David Roybal talks about his time in Cundiyo and what he knows about his ancestors, the Roybals. He also has strong links with Mexico, especially with the region of Nayarit, near Puerto Vallarta where we found the inspiration for his new book `Manuel of the Americas´, a story of loyalty and love found within a courageous family from Mexico.
I then had the pleasure of talking with David’s uncle, Carlos Vigil, one of the elders of the village. Afterwards we continued our journey north passing Cordova before arriving into Truchas, a community that began with a Spanish land grant in 1754 and where many artists have settled and now live.
On the way back, we passed Chimayó and visited the Santuario briefly. Unfortunately a few miles later we ran out of petrol somewhere on route to Española. Our thanks must go to David Roybal, who came to the rescue, for which we are eternally grateful.
Its easy to forget when travelling through this landscape at 55mph on smooth tarmac freeways how every minor ravine, gully, river or mountain would have seriously affected the early travellers of this expansive and seamlessly never ending environment.
The Giga-Pixel image was shot by Matt Wright whilst we took a break from the onslought of hills and wind on Orwell. You can go fullscreen and use zoom and pan to appreciate the scale of the spaces encountered.

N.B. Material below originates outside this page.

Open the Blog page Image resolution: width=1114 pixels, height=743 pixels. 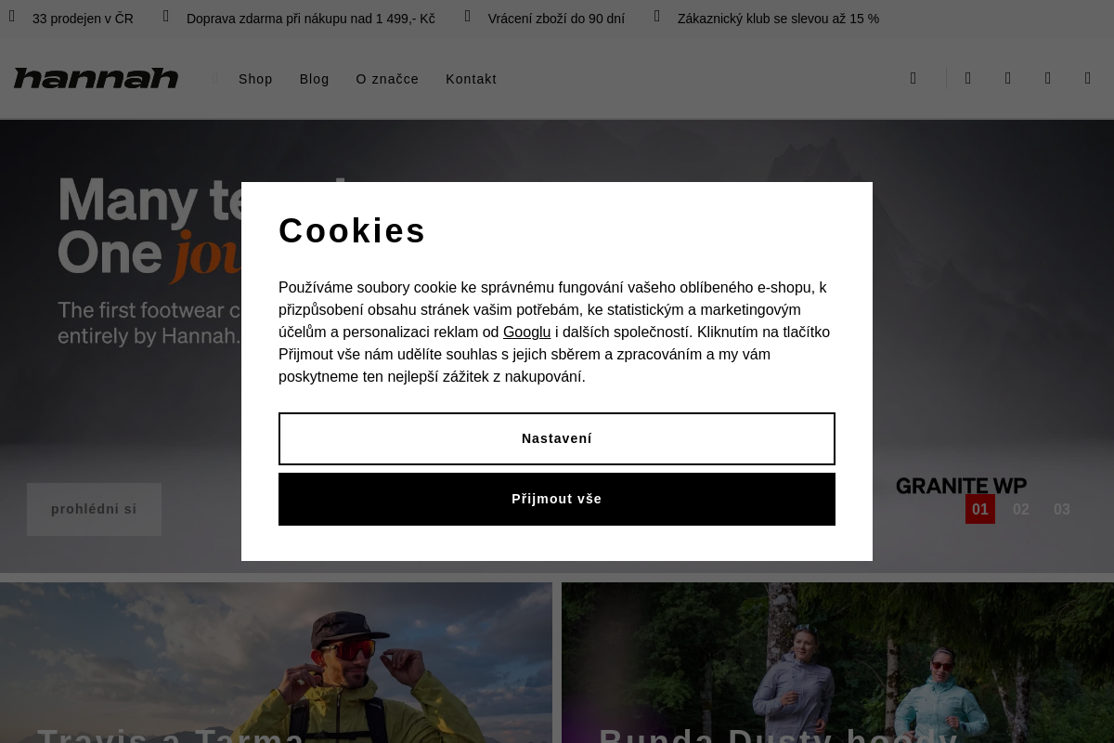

We were fortunate on our second day in Abiquiu to enjoy the sunset over the Chama river. Matt captured this high definition image from an overlook by the road.
I imagine that it might have been hard to leave this place at the beginning of an uncertain journey.

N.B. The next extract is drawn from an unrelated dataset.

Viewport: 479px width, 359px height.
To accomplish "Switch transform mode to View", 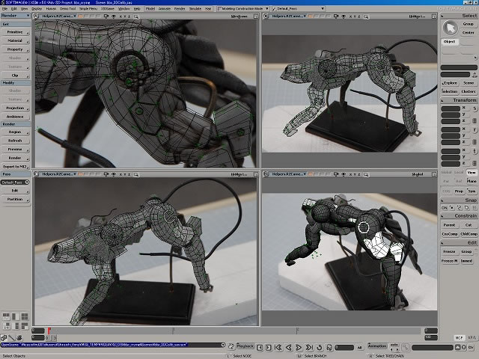I will [x=470, y=172].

For the last two days I have been based in Abiquiu where I met a variety of locals who were really open in sharing some of their personal memories and how these fit into the wider narrative of Abiquiu and its complex history. Abiquiu was the place from where Antonio Armijo´s expedition across the Old Spanish Trail started on the 7th November of 1829.

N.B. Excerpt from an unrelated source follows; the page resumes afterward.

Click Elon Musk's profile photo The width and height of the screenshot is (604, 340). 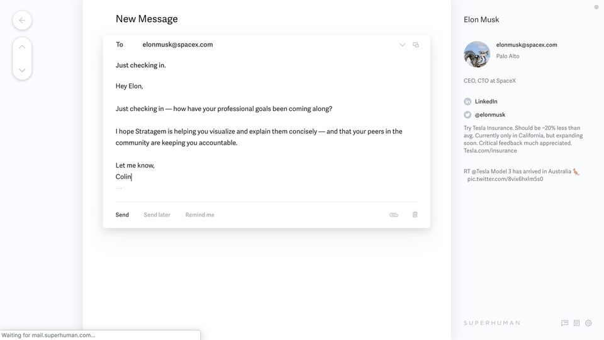point(477,54)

It is believed that this area was populated by Native Americans since the eleven century. The first Spanish settlers established here during the first half of the eighteen century, although sometimes they had to abandon their land grants because of the continuous raids made by nomadic Native Americans. Spanish Governor Tomás Vélez Cachupín made a historic decision in 1754 by granting a `pueblo league´to 34 Genizaro families, hoping that these families could establish a defensive position to protect the Hispanic communities from other attacks, as Cachupín believed that they were the best Indian fighters. When peace finally came to the area the Pueblo became an important trading center for a large area of the Southwest. The Genizaros of Abiquiu were of mixed descent including Hopi, Plains Indians and Pueblo that were raised within the Hispanic culture, speaking Spanish and being Christianised. They were considered an Indian pueblo by the Spanish and the Mexican governments, but today, still many residents believe that a portion of their identity was overlooked when they were recognised by the United States government as an Hispanic community rather than as a Native American pueblo.
I had the opportunity to interview Pueblo Historian, David López, who gave us an enriching tour around Abiquiu and explained some of the most relevant events in the area. I will be posting his interview soon.